Chapter 2, Lab 1 – Getting Started with LDP-Based MPLS Network, walks you through setting up the basic network topology. It covers using IS-IS as the interior gateway routing protocol and LDP as the MPLS forwarding protocol.
Chapter 3, Lab 2 – Introducing Segment Routing MPLS (SR-MPLS), introduces segment routing within an existing MPLS network based on LDP and explains how forwarding operates in both scenarios.
Chapter 4, Lab 3 – SR-LDP Interworking, concentrates on connecting different domains from LDP to SR-MPLS, and vice versa. You will understand how the inter-domain label switch path is created and the essential requirements for it. You will also grasp the significance of SRMS in facilitating interaction between SR-MPLS and traditional MPLS networks.
Chapter 5, Lab 4 – Introducing TI-LFA (Topology Independent – Loop-Free Alternate), introduces TI-LFA in SR-MPLS networks, detailing the calculation and installation of backup paths on routers.

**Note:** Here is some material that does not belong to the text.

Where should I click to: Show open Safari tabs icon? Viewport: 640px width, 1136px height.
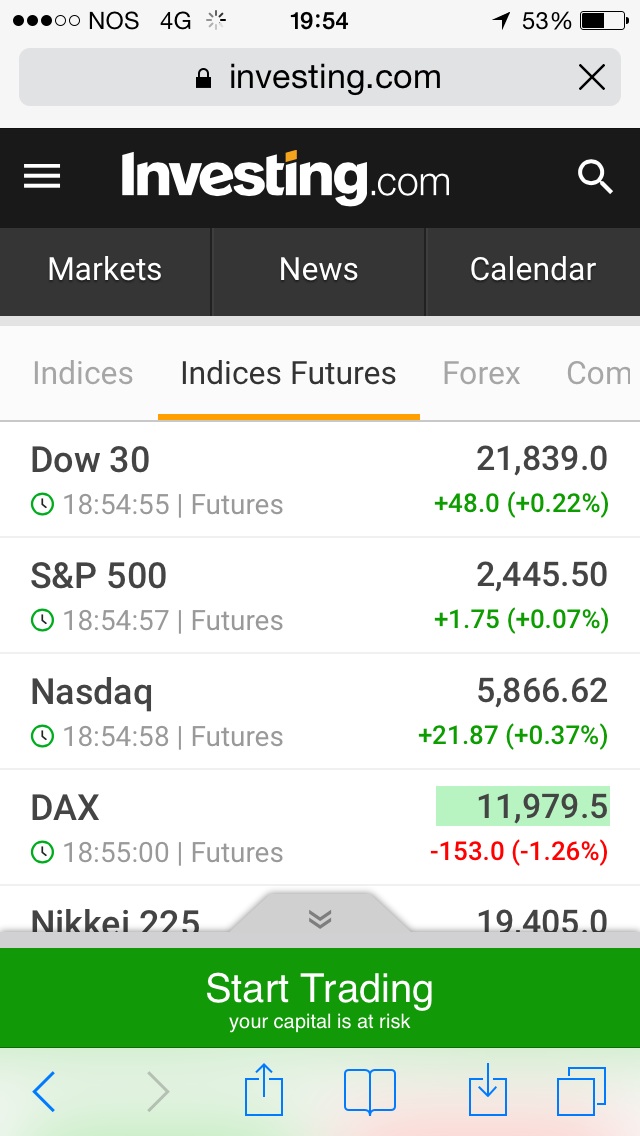click(x=581, y=1091)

Chapter 6, Lab 5 – Zero-Segment FRR, explores scenarios where backup paths can reroute traffic in the event of network failures, without any additional segments introduced.
Chapter 7, Lab 6 – Single-Segment FRR, examines scenarios where backup paths reroute traffic in case of network failures, requiring only one additional segment for rerouting.
Chapter 8, Lab 7 – Double-Segment FRR, examines scenarios where backup paths reroute traffic in case of network failures, requiring two additional segments.
Chapter 9, Lab 8 – Microloop Avoidance, discusses the occurrence of microloops during network convergence and explores their mitigation within SR-MPLS networks.
Chapter 10, Lab 9 – TI-LFA Node Protection, prepares the network topology for forthcoming TI-LFA scenarios. It specifically delves into the node protection method, where the backup path is computed under the assumption that a link failure implies a node failure.
Chapter 11, Lab 10 – TI-LFA Local SRLG-Disjoint Protection, explores the TI-LFA local-SRLG disjoint scenario, where the backup path is calculated under the assumption that all local SRLG links fail simultaneously.
Chapter 12, Lab 11 – TI-LFA Global Weighted SRLG Protection, builds upon the previous lab, examining scenarios where both local and remote SRLG links are bypassed in the calculation of TI-LFA backup paths.
Chapter 13, Lab 12 – TI-LFA Node + SRLG Protection, delves into a scenario where TI-LFA is tasked with computing and implementing a backup path that circumvents both local as well as remote SRLGs and the involved node.
Chapter 14, Lab 13 – TI-LFA Tiebreaker, addresses scenarios where TI-LFA is tasked with calculating both node protection and SRLG protection simultaneously. It explores how prioritization is determined when both protections can’t be achieved concurrently.